# [Semi-OT] Requires a Role Playing Game Core Book?



## thundershot (Mar 5, 2003)

Why do some products say "Requires the use of a roleplaying game core book published by wizards of the coast" and most of them say Player's Handbook. I dunno.. it just seems really tacky. Just wondering if there's a reason for it.



Chris


----------



## Morrus (Mar 5, 2003)

License changes etc. 

Originally we had to put that it requires the PHB on the front.  Then that was changed so that other books could be indicated (e.g. D20 MOdern), but only by using the words "a roleplaying game core book published by wizards of the coast".

Ideally, I'd much rather be able to just say "This is a D&D product" but, hey, that's not up to me.


----------



## thundershot (Mar 5, 2003)

It just stuck out at me since only a few of the Nat 20 books have that wording out of all of the books I've seen out there. Some books say to use the PHB, and others say d20 Modern. I suppose some books (like Factory) should have both on the cover, since it has stats for both.


Thanks
Chris


----------



## Scarogoth (Mar 7, 2003)

*A little clarification*



			
				thundershot said:
			
		

> *It just stuck out at me since only a few of the Nat 20 books have that wording out of all of the books I've seen out there. Some books say to use the PHB, and others say d20 Modern.*



Don't forget The Wheel of Time Roleplaying Game, which is another contained "system" officially, and there might be others out there in the pipeline not just "d20 Modern" which don't readily fit the D&D mould instantly -- Farscape springs to mind (even though that's actually just a d20 system requiring the PHB itself).

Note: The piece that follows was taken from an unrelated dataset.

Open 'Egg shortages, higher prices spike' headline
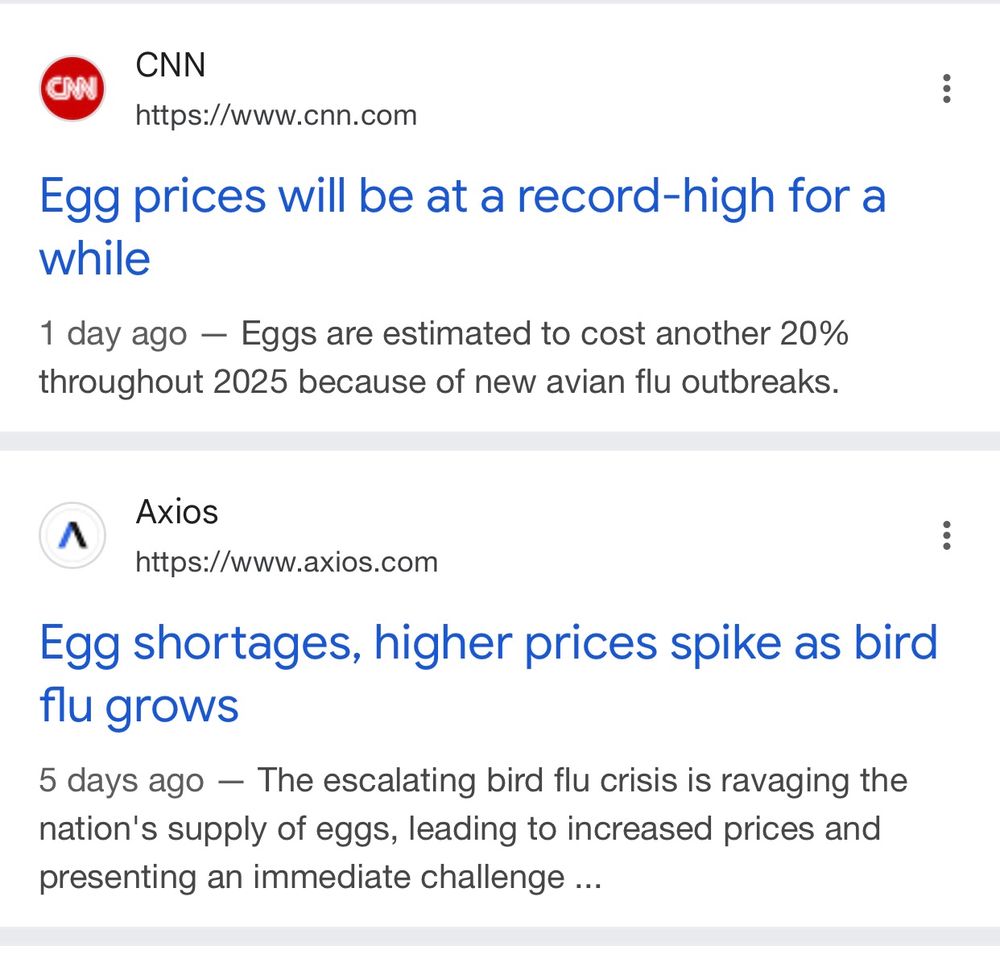The image size is (1000, 958). click(489, 674)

If a Nat20 product works to change the rules system (like 4C2F or EoM) then I've tended to suggest all that's needed is a "core rulebook" to cover this field. If the material is more clearly pegged for "D&D only" market (Dweomercraft: Enchanters, Moon Elves, TFT, etc...) then we usually go from the "standard" Dungeons and Dragons PHB version to make that obvious. Hope that answers the question a little.

Best Wishes, Dunx.


----------